C:\WINDOWS\system32\ff13.exe
C:\WINDOWS\system32\drivers\vrobg.sys
C:\WINDOWS\system32\DRIVERS\rr172x.sys
C:\WINDOWS\system32\DRIVERS\rr174x.sys
C:\WINDOWS\system32\DRIVERS\rr2340.sys
C:\WINDOWS\system32\DRIVERS\ql2100.sys
C:\WINDOWS\system32\DRIVERS\ql2200.sys
C:\WINDOWS\system32\DRIVERS\hptmv6.sys
C:\WINDOWS\system32\22b3.dll

这个好难....

好几项没法排除..看来真要多练才行.:kaka6:

1.<HControl><; C:\WINDOWS\ATK0100\HControl.exe>  []
    <Domino><; C:\WINDOWS\Domino.exe>  []
2.[3ware Controller Service / 3wareSrv][Stopped/Disabled]
  <C:\WINDOWS\System32\3wareSrv.exe><N/A>被禁止的，删除
[Amedlie / Amedlie][Stopped/Auto Start]
  <C:\WINDOWS\system32\ff13.exe><(File is missing)>这是什么服务，停止运行？

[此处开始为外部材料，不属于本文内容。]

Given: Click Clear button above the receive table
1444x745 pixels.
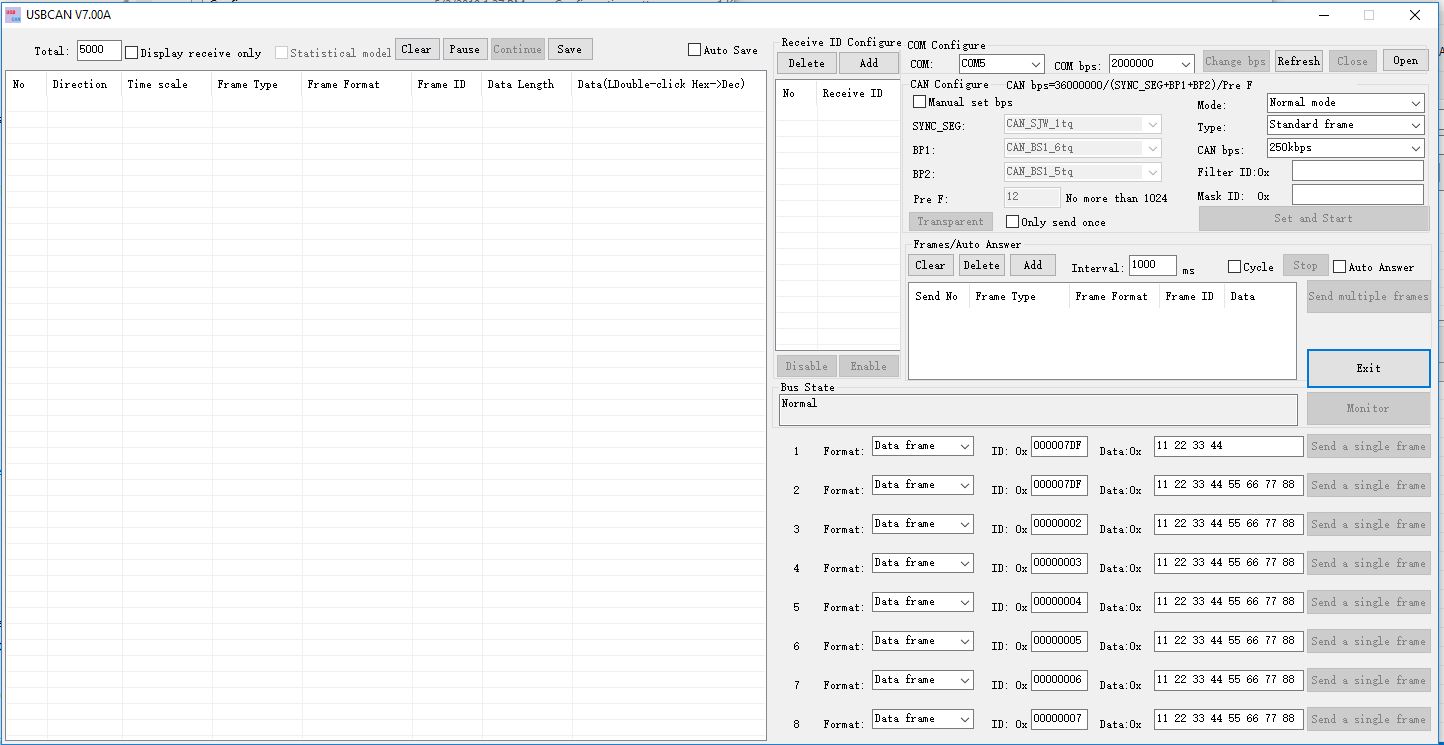Looking at the screenshot, I should point(417,49).
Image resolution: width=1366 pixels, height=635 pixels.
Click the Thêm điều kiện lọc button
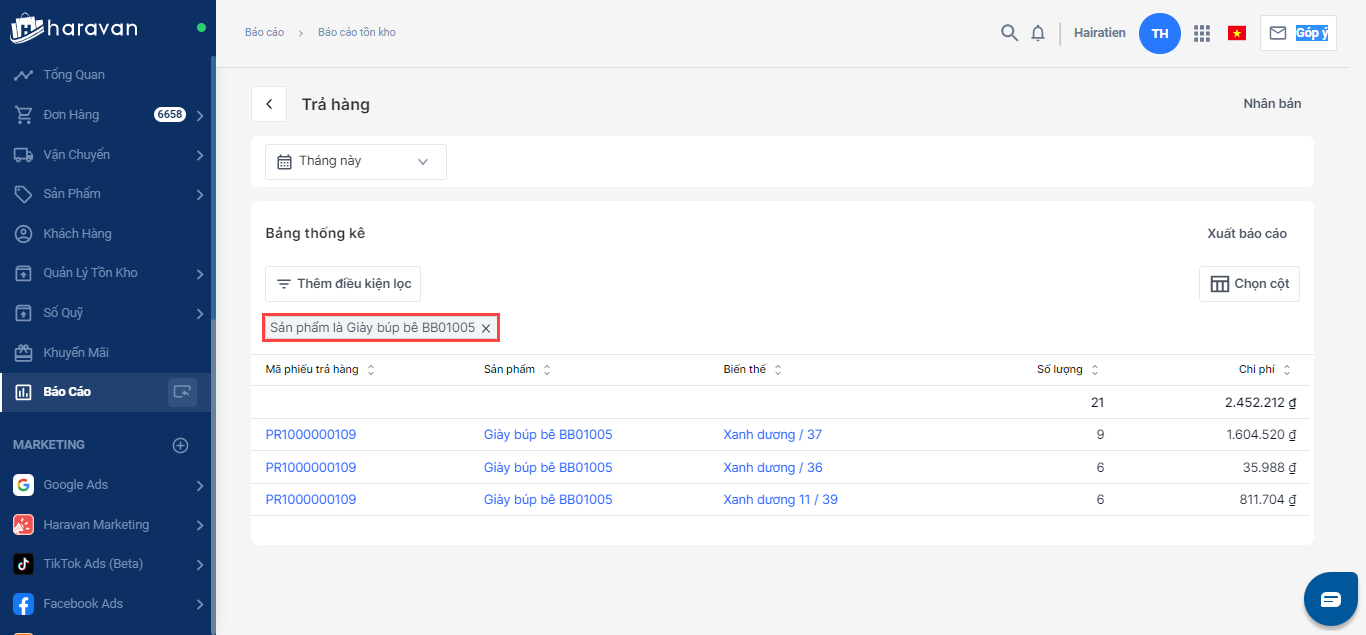tap(343, 284)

[3ware Controller Service / 3wareSrv][Stopped/Disabled]
  <C:\WINDOWS\System32\3wareSrv.exe><N/A>

[Amedlie / Amedlie][Stopped/Auto Start]
  <C:\WINDOWS\system32\ff13.exe><(File is missing)>

[askd / askd][Stopped/Manual Start]
  <\??\C:\WINDOWS\system32\drivers\askd.ahc><N/A>

[Invoke Class]
  {3D931C6E-C1DC-434C-BADB-39745693950B} <C:\WINDOWS\system32\22b3.dll, N/A>

这个莫非就是用旋风下载而染上的病毒？